Can you restate the records below word for word?

○ ○ ○ ○

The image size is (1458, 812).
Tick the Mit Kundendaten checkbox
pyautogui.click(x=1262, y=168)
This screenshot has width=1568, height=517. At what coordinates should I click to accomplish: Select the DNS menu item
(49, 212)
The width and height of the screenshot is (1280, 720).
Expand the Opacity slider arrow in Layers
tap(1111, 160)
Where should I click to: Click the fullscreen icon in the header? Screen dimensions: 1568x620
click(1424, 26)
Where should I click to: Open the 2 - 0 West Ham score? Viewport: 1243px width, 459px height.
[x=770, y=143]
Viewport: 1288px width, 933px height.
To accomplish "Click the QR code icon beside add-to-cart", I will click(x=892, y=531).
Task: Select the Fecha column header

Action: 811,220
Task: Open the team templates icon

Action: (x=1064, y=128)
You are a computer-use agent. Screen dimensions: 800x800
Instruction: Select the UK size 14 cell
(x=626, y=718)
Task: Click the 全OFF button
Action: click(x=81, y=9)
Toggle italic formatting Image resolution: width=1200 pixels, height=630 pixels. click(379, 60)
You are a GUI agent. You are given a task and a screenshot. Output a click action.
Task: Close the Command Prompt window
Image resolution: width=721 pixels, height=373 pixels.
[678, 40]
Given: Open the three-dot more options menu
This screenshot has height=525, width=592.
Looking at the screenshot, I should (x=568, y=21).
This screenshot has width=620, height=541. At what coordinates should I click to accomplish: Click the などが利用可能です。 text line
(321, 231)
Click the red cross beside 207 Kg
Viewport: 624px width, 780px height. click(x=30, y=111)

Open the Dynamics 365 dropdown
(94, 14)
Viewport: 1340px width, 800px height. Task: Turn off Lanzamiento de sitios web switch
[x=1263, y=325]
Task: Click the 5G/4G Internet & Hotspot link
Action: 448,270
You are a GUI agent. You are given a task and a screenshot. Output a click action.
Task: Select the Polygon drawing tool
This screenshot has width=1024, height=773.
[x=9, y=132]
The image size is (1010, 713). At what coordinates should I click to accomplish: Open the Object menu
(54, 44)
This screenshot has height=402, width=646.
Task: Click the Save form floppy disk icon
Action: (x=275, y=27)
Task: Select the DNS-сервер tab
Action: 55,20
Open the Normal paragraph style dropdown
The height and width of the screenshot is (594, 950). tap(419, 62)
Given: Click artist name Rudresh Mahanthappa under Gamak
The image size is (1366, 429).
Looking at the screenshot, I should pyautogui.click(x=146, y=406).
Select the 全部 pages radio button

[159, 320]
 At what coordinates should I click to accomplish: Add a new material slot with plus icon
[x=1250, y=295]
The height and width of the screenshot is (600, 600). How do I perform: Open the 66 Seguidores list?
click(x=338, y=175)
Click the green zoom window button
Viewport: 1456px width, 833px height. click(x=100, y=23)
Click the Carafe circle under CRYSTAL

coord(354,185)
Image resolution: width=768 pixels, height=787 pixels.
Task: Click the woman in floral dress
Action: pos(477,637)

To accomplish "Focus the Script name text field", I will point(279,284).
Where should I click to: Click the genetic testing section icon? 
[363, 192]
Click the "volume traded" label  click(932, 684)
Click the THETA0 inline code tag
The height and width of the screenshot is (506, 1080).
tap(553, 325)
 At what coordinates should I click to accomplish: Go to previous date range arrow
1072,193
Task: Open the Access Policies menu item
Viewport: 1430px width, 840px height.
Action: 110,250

○ ○ ○ ○

* [Answer box]
The image size is (1458, 812).
Tick the Mit Kundendaten checkbox
pyautogui.click(x=1262, y=168)
This screenshot has width=1568, height=517. At what coordinates should I click to accomplish: Select the DNS menu item
(49, 212)
The width and height of the screenshot is (1280, 720).
Expand the Opacity slider arrow in Layers
tap(1111, 160)
Where should I click to: Click the fullscreen icon in the header? Screen dimensions: 1568x620
click(1424, 26)
Where should I click to: Open the 2 - 0 West Ham score? Viewport: 1243px width, 459px height.
[x=770, y=143]
Viewport: 1288px width, 933px height.
To accomplish "Click the QR code icon beside add-to-cart", I will click(x=892, y=531).
Task: Select the Fecha column header

Action: 811,220
Task: Open the team templates icon

Action: (x=1064, y=128)
You are a computer-use agent. Screen dimensions: 800x800
Instruction: Select the UK size 14 cell
(x=626, y=718)
Task: Click the 全OFF button
Action: click(x=81, y=9)
Toggle italic formatting Image resolution: width=1200 pixels, height=630 pixels. click(379, 60)
You are a GUI agent. You are given a task and a screenshot. Output a click action.
Task: Close the Command Prompt window
Image resolution: width=721 pixels, height=373 pixels.
[678, 40]
Given: Open the three-dot more options menu
This screenshot has height=525, width=592.
Looking at the screenshot, I should (x=568, y=21).
This screenshot has width=620, height=541. At what coordinates should I click to accomplish: Click the などが利用可能です。 text line
(321, 231)
Click the red cross beside 207 Kg
Viewport: 624px width, 780px height. click(x=30, y=111)

Open the Dynamics 365 dropdown
(94, 14)
Viewport: 1340px width, 800px height. Task: Turn off Lanzamiento de sitios web switch
[x=1263, y=325]
Task: Click the 5G/4G Internet & Hotspot link
Action: 448,270
You are a GUI agent. You are given a task and a screenshot. Output a click action.
Task: Select the Polygon drawing tool
This screenshot has width=1024, height=773.
[x=9, y=132]
The image size is (1010, 713). At what coordinates should I click to accomplish: Open the Object menu
(54, 44)
This screenshot has height=402, width=646.
Task: Click the Save form floppy disk icon
Action: (x=275, y=27)
Task: Select the DNS-сервер tab
Action: 55,20
Open the Normal paragraph style dropdown
The height and width of the screenshot is (594, 950). tap(419, 62)
Given: Click artist name Rudresh Mahanthappa under Gamak
The image size is (1366, 429).
Looking at the screenshot, I should pyautogui.click(x=146, y=406).
Select the 全部 pages radio button

[159, 320]
 At what coordinates should I click to accomplish: Add a new material slot with plus icon
[x=1250, y=295]
The height and width of the screenshot is (600, 600). How do I perform: Open the 66 Seguidores list?
click(x=338, y=175)
Click the green zoom window button
Viewport: 1456px width, 833px height. click(x=100, y=23)
Click the Carafe circle under CRYSTAL

coord(354,185)
Image resolution: width=768 pixels, height=787 pixels.
Task: Click the woman in floral dress
Action: pos(477,637)

To accomplish "Focus the Script name text field", I will point(279,284).
Where should I click to: Click the genetic testing section icon? 
[363, 192]
Click the "volume traded" label  click(932, 684)
Click the THETA0 inline code tag
The height and width of the screenshot is (506, 1080).
tap(553, 325)
 At what coordinates should I click to accomplish: Go to previous date range arrow
1072,193
Task: Open the Access Policies menu item
Viewport: 1430px width, 840px height.
Action: 110,250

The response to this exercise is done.